TESTO FORNITO:

=-=-=-=-=

La creatività viene di conseguenza: chi ha il coraggio di andare avanti, di affrontare di petto l’esperienza di Dio, l’esperienza della fede, l’esplorazione del suo mistero, la rivelazione della sua presenza, allora scopre per necessità, il bisogno della creatività, perché Dio per ognuno di noi apre strade nuove. La creatività è necessaria, è la capacità di immaginare, esplorare percorsi nuovi, orizzonti nuovi, cammini inediti, passi non attuati, strade mai attraversate. Ogni tanto mi capita – grazie a Dio sempre più raramente – di percorrere strade nuove nella diocesi per accorciare le distanze e i tempi di percorrenza, e dire: “Qui non ci sono mai passato, è la prima volta che passo da questa strada”. La creatività è attraversare strade che non abbiamo mai percorso, la creatività è immaginare delle svolte inedite nella nostra vita. Manchiamo di creatività, anche le nostre parrocchie, le nostre comunità sono ripetitive. Lo dico anche in merito a quello che è il cammino dell’Oasi, come nel cammino di una parrocchia: “Ma qui, oggi, non più ieri, il Signore che cosa ci sta chiedendo rispetto a quando è nata l’Oasi più di 30 anni fa?”. Il Signore che cosa chiede all’Oasi? Forse le stesse cose di 30 anni fa? E’ una domanda. La creatività e l’immaginazione nell’interpretare la Parola di sempre, che non cambia, e anche l’Oasi Mariana Betania cambia. Non cambia la Parola, cambia il mondo. Dunque la Parola di sempre, quale immaginazione e creatività può oggi chiedere a noi per ulteriori passi? Quante volte Papa Francesco ha chiesto – e lui lo ha fatto – di scombinare la rigidità dei nostri schemi, perché a volte siamo come in una gabbia, che può diventare una prigione, che non ci permette di guardare da una finestra, per vedere qualcosa di nuovo, che forse è lì, fuori, ad attendere, per captarlo, interpretarlo, coglierlo. Cercate di non essere mai uguali a voi stessi, perché quando cominciamo a diventare a ripeterci troppo vuol dire che stiamo già invecchiando: è la sclerosi spiritual e pastorale. Quando noi cominciamo a ripeterci è un guaio: quando un prete ripete sempre le stesse ha esaurito le sue energie. Quando inizia a mancare la creatività e l’immaginazione nel dire l’annuncio di sempre, può significare il declino.

=-=-=-=-=

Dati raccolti
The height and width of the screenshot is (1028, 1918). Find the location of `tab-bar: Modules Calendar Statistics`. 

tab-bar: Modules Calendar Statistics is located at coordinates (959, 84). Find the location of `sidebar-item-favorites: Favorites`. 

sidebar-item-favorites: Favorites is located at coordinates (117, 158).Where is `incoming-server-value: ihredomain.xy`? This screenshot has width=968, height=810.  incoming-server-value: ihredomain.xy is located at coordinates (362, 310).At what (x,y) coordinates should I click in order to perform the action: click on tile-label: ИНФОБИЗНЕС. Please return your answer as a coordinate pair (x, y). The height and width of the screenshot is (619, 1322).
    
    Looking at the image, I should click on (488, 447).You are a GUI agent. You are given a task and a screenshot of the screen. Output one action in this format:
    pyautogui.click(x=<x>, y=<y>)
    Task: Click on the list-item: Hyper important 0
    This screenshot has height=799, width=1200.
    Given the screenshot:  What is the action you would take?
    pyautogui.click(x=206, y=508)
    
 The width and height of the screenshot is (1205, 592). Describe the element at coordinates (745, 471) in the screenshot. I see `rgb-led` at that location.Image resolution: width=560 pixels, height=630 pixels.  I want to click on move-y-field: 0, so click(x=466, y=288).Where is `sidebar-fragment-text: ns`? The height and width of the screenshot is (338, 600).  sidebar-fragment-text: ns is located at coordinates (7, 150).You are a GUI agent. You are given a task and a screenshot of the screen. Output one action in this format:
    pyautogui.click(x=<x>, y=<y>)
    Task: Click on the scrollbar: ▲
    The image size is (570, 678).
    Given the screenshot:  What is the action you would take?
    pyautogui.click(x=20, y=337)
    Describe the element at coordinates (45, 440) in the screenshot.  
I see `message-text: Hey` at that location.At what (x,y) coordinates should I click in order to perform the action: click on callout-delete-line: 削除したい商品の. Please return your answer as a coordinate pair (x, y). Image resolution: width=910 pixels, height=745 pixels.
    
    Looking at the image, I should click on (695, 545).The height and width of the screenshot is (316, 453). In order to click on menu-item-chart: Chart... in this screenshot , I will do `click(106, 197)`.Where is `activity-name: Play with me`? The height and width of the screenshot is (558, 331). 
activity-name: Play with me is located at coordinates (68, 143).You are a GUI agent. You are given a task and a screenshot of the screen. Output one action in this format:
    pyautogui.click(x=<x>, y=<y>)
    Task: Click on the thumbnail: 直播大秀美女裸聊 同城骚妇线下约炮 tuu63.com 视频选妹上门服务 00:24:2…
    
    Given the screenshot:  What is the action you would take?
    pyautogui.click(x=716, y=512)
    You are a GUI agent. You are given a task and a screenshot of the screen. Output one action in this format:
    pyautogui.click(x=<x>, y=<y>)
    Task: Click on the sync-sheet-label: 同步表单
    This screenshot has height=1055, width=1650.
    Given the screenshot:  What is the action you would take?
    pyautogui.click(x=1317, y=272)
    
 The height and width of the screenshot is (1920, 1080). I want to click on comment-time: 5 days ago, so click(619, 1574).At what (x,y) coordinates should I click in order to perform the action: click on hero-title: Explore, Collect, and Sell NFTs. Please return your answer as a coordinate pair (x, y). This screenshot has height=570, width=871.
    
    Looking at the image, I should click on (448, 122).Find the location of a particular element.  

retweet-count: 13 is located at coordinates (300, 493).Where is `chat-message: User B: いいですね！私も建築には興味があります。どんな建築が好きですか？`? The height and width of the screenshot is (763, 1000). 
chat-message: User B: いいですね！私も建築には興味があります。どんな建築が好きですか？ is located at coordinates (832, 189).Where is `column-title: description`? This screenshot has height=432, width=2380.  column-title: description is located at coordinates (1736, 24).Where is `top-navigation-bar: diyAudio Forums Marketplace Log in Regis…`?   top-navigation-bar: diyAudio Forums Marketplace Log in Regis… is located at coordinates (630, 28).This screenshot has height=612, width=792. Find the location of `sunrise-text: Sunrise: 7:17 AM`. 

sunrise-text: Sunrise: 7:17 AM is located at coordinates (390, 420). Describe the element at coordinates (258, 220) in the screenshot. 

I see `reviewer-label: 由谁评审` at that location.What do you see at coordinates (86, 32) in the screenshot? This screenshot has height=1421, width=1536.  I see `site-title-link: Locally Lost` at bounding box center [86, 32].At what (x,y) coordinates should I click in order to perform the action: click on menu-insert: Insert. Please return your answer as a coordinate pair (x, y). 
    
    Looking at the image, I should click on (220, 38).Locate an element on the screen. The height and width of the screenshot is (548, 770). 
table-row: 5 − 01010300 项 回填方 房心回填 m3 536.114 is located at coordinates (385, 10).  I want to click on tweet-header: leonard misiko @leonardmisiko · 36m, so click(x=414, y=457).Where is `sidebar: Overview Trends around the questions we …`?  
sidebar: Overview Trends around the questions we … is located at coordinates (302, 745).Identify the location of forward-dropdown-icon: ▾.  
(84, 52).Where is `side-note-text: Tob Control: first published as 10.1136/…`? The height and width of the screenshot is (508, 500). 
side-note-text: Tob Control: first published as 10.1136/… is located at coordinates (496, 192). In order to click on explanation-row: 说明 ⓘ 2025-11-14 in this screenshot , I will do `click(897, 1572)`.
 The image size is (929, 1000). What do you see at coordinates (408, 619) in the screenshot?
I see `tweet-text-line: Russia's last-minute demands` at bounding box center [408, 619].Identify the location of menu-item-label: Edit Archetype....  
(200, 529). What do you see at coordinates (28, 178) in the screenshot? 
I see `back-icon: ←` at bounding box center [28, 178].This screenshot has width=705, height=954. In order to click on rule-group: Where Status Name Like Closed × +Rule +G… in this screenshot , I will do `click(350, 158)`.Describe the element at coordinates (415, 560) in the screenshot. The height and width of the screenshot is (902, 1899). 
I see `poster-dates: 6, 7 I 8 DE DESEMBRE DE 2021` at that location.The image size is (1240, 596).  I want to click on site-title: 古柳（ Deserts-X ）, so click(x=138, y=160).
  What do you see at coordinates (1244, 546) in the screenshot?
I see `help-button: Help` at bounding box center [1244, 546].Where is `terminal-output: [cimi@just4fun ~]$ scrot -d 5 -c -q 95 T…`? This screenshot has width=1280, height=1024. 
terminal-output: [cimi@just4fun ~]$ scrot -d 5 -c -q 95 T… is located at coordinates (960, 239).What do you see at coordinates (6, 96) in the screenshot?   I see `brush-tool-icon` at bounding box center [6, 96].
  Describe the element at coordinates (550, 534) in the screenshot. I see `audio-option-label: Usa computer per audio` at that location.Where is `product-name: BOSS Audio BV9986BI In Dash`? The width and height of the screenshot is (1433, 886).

=-=-=-=-=

AZIONE RICHIESTA:
Nel testo sulla creatività, perché si invita a cercare di non essere mai uguali a sé stessi? Rispondi in una o due frasi. Le voci raccolte non hanno alcun legame con il testo.

PROBLEMA RISOLTO:
Perché, quando si comincia a ripetersi troppo, vuol dire che si sta già invecchiando. Allo stesso modo, un prete che ripete sempre le stesse cose ha esaurito le sue energie.